Soon after the last day of 2018, as in other years, I updated my archives, cleaned out the messes I've created, and looked at the various pieces I've worked on during the past year.  I've been doing this assessment since I started writing again in 1990, partly to see how far I've come and partly to torture myself with the realization that I could have done much better.  It also makes me to reassess the wisdom of what I've been doing.

 During the last year I managed to sell several short stories and publish a long languishing novel published.  My remaining WIP remain around 98% completed due to continual rethinking and rewriting/revising. I am anticipating the publication of another novel (SHATTERED DREAMS) in May as well as three more pieces in Analog.

The number of pieces I count in a given year is the gross number of files, so novels get the same weight as novellas, novelettes, short stories and articles.  I do not count the number of multiple drafts, edits, and crap I threw away in frustration at my fickle muse.  Some of my friends obsessively count and report their word production and suggest that I really ought to keep track of total words written (drafts, sketches, edits,etc ) instead of a simple file count, but even for me the resulting number would be too horrifyingly large with ratios of written words to words sold at  millions to one.**

The chart at right shows the arc - the blue line representing the cumulative number of files worked on and the red the cumulative number of stories sold year by year (I haven't included sales of reprints, audio productions, or donated stories.)  The total number of unique sales is 137 (ffive in 2018) and the cumulative number of files is just  559. This makes my "lifetime" sales average  24.5%, a full tenth of a point increase! The green line is the ratio of sales to files each year, which seems to be smoothing out as the number of works increases.

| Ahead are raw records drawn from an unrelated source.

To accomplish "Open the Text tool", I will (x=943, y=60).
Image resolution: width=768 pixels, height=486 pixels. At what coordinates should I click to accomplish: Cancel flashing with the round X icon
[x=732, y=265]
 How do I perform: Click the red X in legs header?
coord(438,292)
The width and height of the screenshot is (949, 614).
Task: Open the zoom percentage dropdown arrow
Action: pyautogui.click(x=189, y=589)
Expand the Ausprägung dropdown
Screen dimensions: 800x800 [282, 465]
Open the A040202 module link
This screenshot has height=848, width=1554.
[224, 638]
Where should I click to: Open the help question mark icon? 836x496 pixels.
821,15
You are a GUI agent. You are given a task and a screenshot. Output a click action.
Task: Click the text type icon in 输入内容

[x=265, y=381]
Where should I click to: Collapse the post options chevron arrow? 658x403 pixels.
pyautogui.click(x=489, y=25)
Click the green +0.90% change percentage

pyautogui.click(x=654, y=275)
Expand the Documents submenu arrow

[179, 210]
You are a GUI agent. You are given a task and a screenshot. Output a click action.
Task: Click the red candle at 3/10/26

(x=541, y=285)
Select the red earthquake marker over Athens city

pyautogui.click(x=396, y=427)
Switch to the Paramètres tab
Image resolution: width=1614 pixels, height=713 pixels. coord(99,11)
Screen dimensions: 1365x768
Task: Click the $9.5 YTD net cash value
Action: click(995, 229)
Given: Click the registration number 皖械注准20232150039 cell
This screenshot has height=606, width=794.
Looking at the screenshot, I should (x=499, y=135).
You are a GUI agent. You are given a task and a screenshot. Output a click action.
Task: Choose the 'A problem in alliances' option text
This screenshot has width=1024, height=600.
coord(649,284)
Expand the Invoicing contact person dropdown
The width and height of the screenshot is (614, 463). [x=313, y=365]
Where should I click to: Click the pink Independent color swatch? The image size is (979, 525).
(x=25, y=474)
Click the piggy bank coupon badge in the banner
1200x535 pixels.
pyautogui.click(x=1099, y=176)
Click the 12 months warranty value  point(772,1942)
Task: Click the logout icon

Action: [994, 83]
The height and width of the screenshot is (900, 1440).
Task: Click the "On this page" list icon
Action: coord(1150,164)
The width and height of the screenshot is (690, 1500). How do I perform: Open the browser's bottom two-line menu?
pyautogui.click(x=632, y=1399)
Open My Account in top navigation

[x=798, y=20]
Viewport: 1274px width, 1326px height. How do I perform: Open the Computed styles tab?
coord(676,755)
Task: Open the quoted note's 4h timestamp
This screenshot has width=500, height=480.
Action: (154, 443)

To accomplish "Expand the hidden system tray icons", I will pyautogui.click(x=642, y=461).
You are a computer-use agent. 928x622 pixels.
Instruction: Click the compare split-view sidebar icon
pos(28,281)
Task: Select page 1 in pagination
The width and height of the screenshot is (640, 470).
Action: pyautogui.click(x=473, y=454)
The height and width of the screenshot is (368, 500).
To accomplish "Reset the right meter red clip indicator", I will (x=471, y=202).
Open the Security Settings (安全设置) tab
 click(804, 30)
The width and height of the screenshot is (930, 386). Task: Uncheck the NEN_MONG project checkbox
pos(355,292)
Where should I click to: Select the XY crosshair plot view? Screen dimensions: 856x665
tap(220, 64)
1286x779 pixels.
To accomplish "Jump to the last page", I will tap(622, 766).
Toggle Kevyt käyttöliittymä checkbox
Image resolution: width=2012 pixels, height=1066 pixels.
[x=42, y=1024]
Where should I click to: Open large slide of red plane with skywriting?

The chart shows the ups and downs of my working/writing career. Strangely, the years I had problems with my day job turned out to be the most productive for writing.  In my peak year
(2013, when I really retired) I sold almost a  third of what I wrote.  The chart also shows the decline of the novella markets, which was my first love, and which I continue to pursue against all reason.  It was only after I'd relearned how to write short, that my sales increased. Periods I've spent attempting to complete my draft novels also meant a decline in the total count, much to my regret.

So, looking back on 2018 I have to say I've not done badly.

* I also made progress in getting some 
more work done on the remaining ones.

**I am a  brutal editor of my drafts!